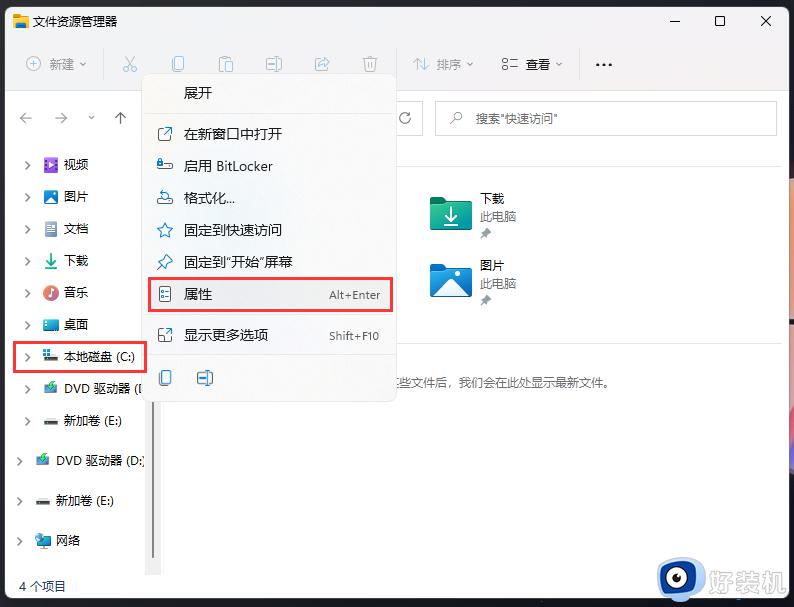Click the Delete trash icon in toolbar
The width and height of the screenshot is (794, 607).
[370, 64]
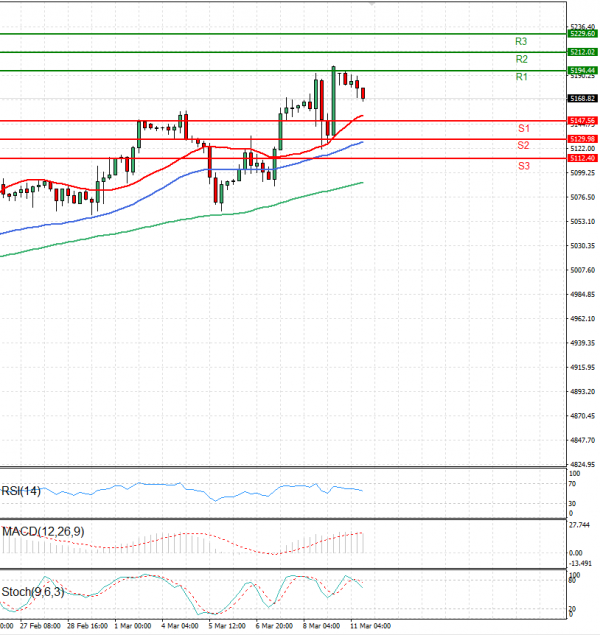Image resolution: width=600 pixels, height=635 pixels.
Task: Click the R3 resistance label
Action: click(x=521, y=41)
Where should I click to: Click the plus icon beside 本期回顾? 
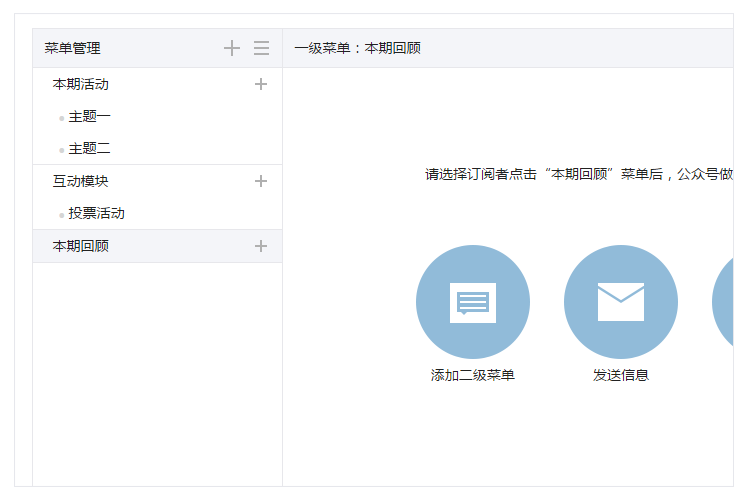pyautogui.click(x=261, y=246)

○ ○ ○ ○ ○ ○ ○

Restate word for word, please, the line containing "Where should I" and all lines after it through the end of the material; the pictures do not belong in the copy.

Where should I click to: Click the plus icon beside 本期回顾? 
pyautogui.click(x=261, y=246)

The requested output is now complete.